GOAL: Repeat the rows from the line with "Lifestyle (331, 89)" to the line with "About Us (80, 825)" word for word, including both of those lines.

RECORD EXCERPTS:
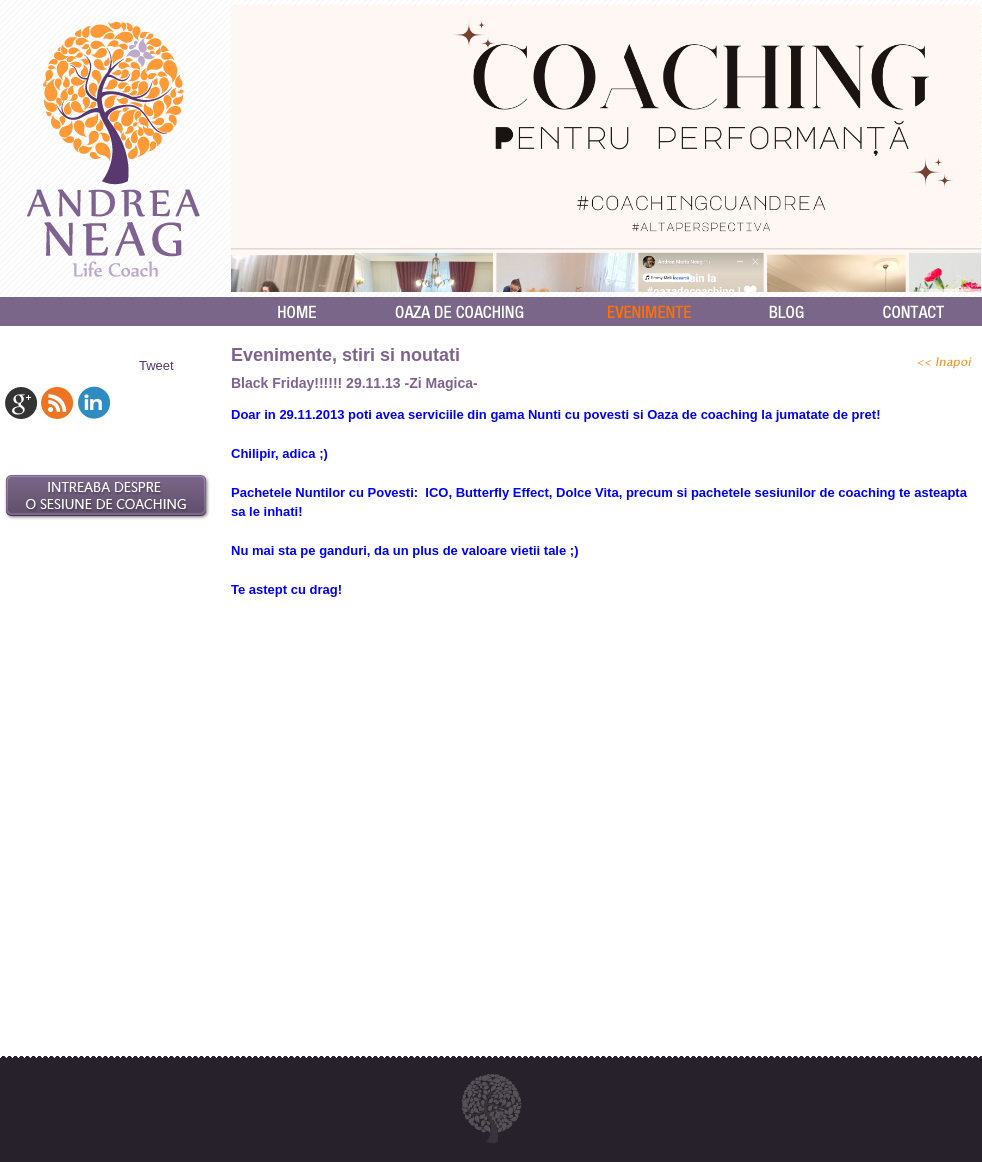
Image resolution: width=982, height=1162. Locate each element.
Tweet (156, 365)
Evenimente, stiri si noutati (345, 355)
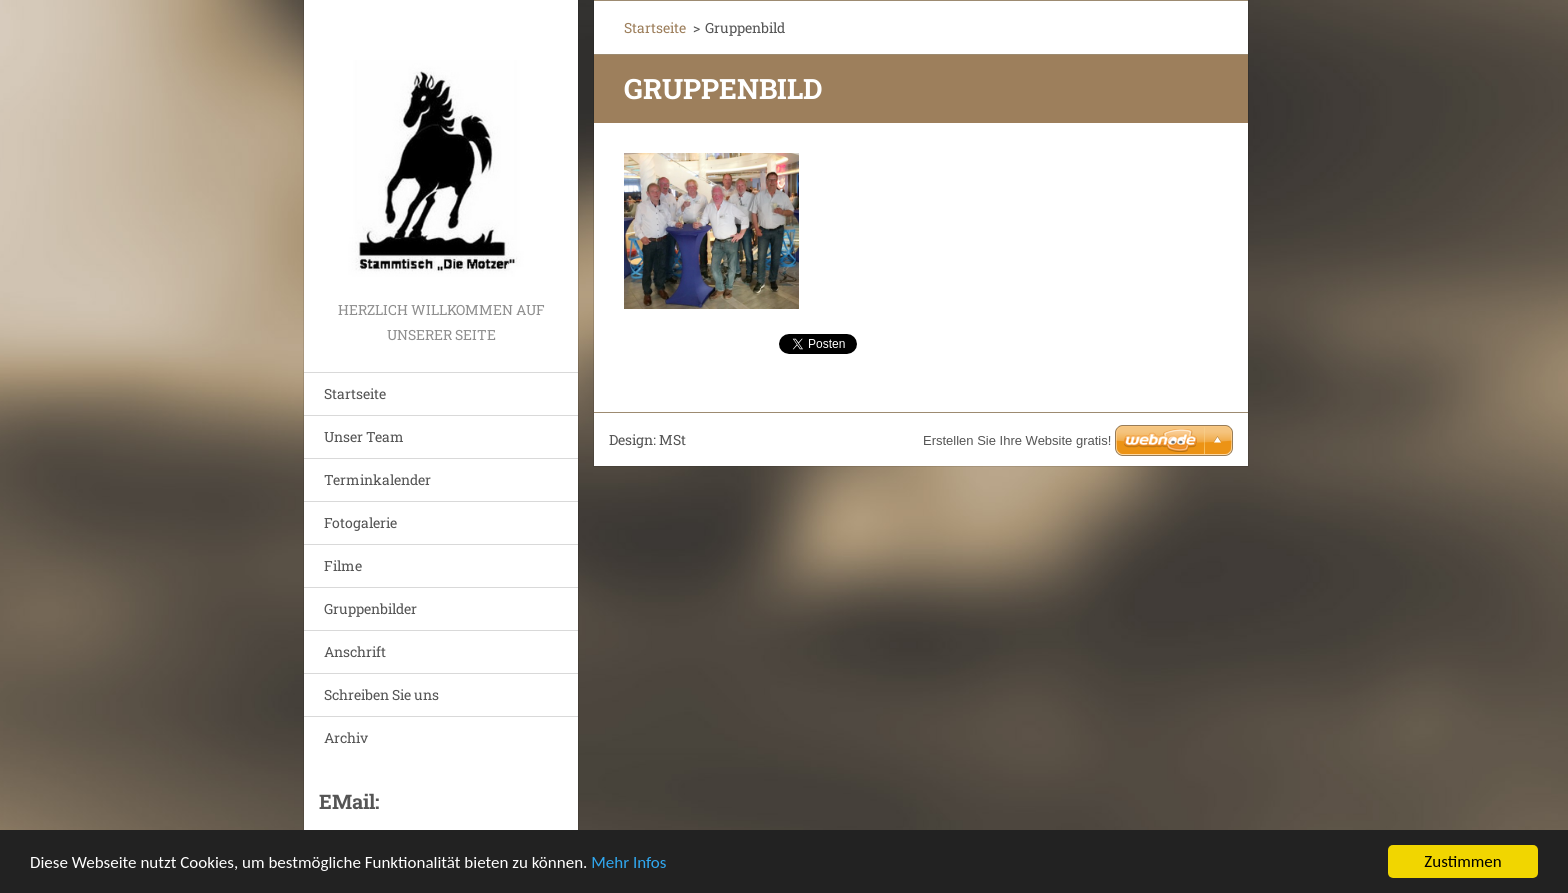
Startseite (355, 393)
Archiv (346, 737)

* * *

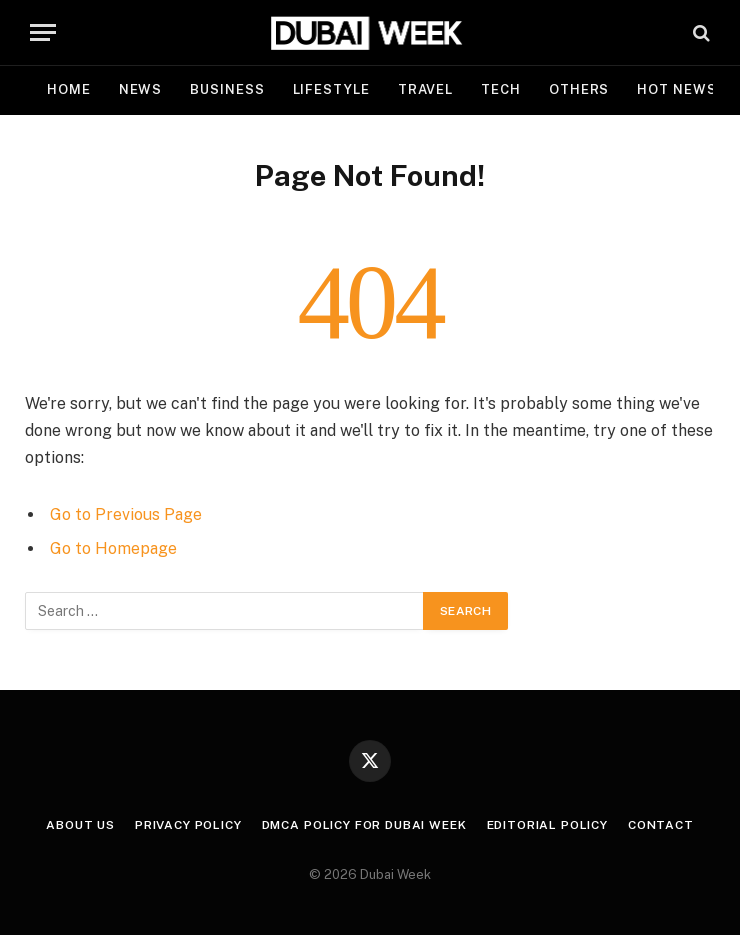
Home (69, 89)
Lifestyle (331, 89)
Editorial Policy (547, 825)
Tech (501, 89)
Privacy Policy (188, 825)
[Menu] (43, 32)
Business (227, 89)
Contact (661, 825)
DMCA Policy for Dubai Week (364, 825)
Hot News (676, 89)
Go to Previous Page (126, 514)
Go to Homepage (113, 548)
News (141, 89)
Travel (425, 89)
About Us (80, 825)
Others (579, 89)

--

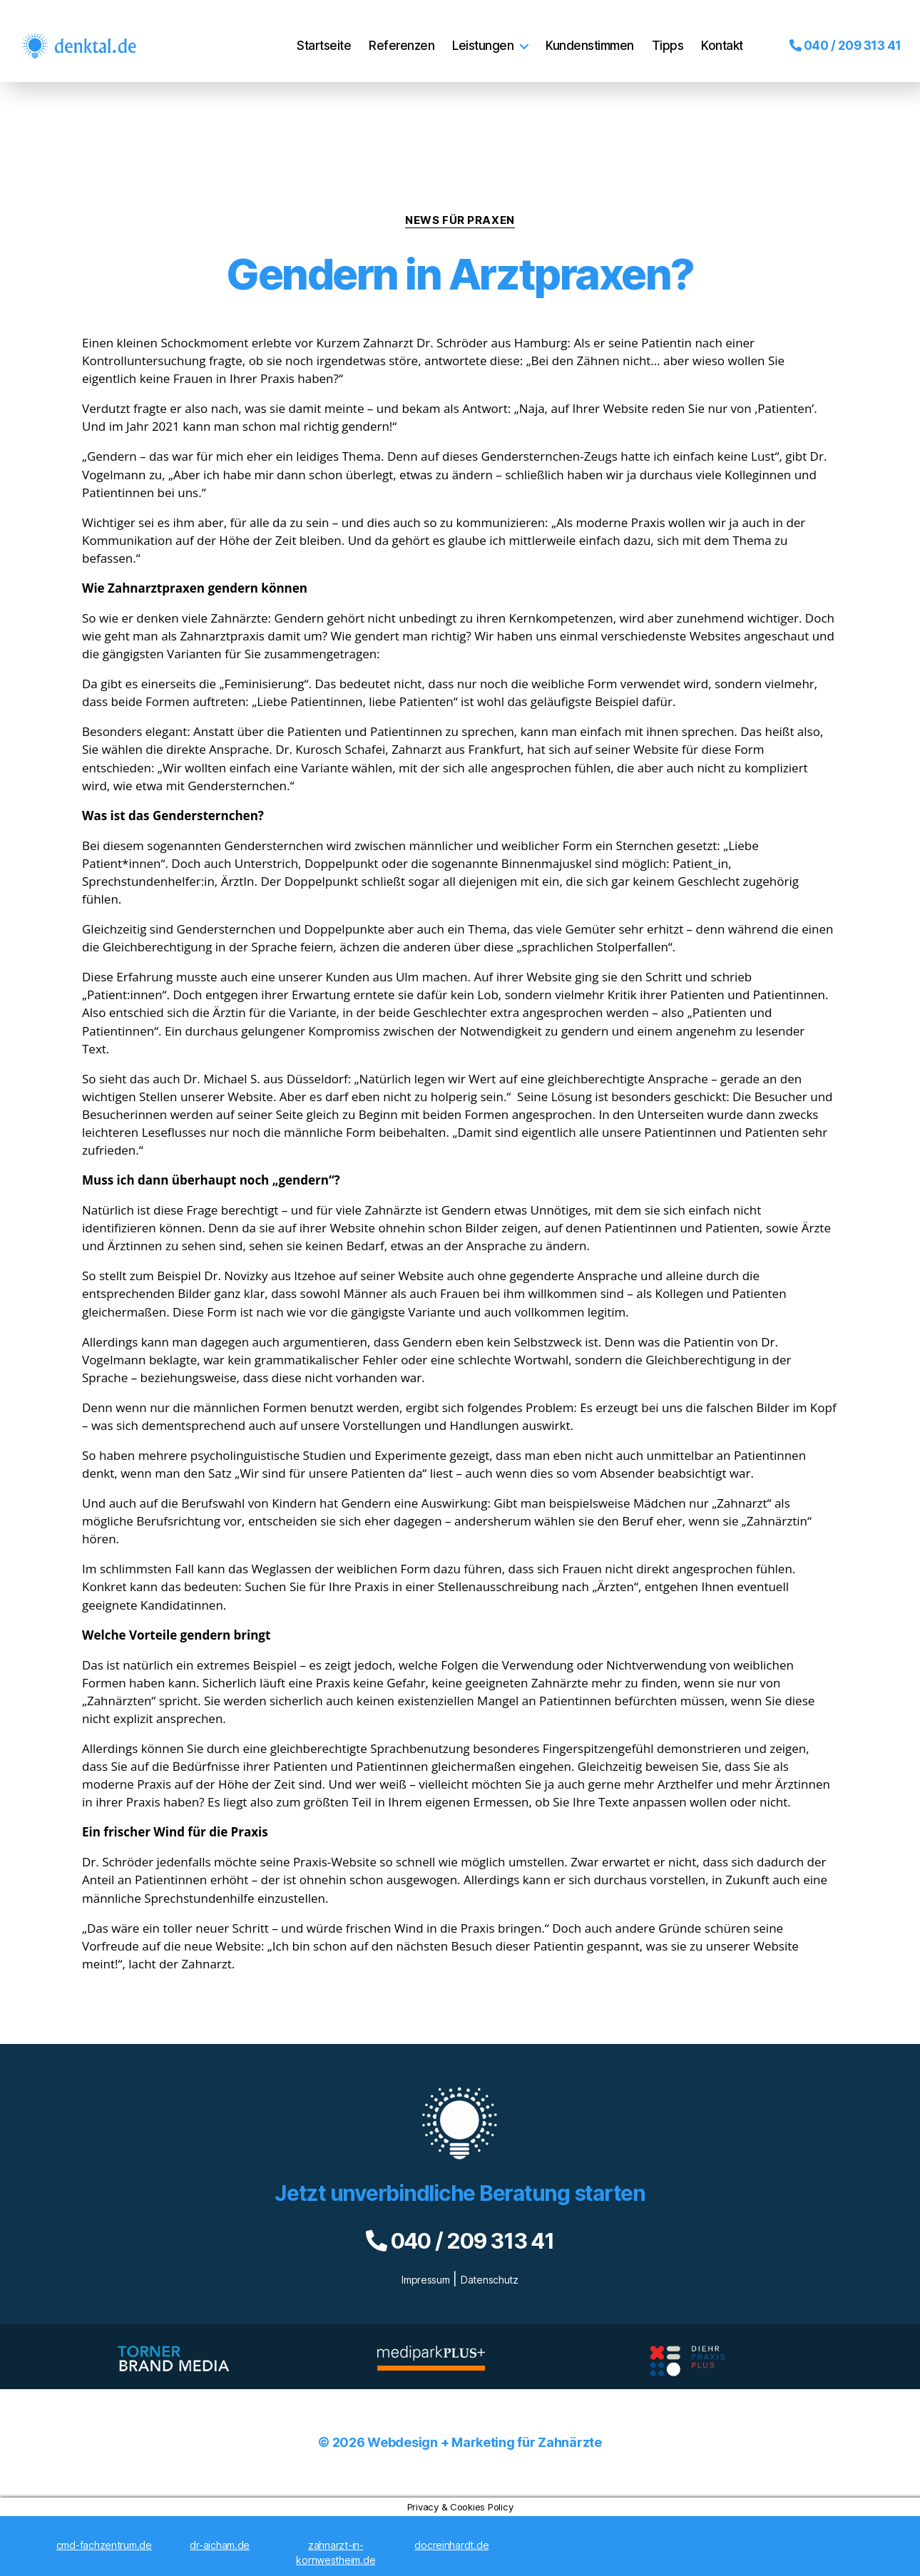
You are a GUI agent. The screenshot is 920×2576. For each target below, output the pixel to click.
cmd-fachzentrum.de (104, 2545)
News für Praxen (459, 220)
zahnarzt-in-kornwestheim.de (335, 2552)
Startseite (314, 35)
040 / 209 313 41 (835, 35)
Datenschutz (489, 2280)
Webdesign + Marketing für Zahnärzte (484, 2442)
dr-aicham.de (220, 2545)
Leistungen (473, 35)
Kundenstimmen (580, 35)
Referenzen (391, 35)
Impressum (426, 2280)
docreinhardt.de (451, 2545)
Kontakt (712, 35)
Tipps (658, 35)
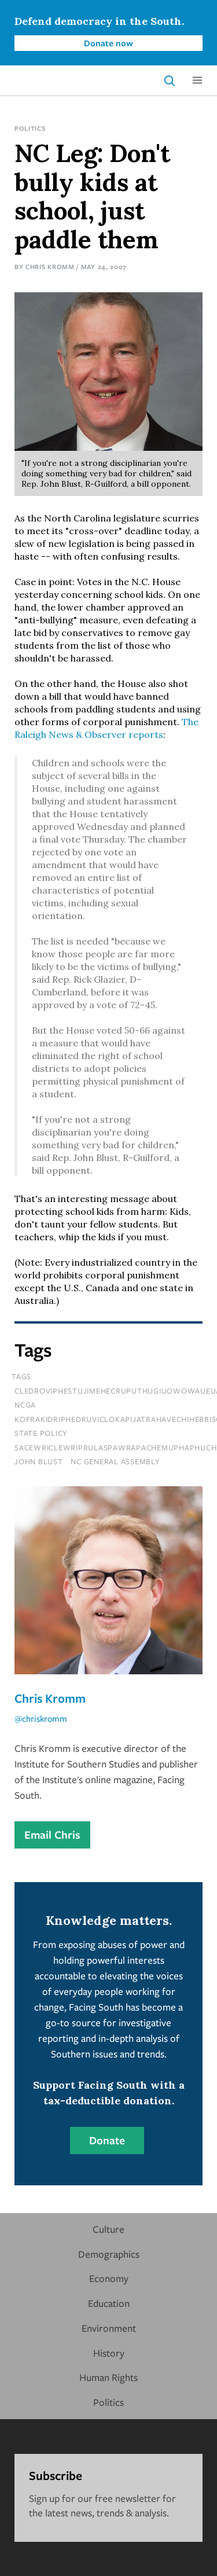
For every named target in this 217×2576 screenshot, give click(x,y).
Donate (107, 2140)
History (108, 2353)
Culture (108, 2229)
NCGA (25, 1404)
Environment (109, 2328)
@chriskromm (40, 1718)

SOLUTION TO THE EXERCISE:
Lifestyle (331, 89)
Editorial Policy (547, 825)
Tech (501, 89)
Privacy Policy (188, 825)
[Menu] (43, 32)
Business (227, 89)
Contact (661, 825)
DMCA Policy for Dubai Week (364, 825)
Hot News (676, 89)
Go to Previous Page (126, 514)
Go to Homepage (113, 548)
News (141, 89)
Travel (425, 89)
About Us (80, 825)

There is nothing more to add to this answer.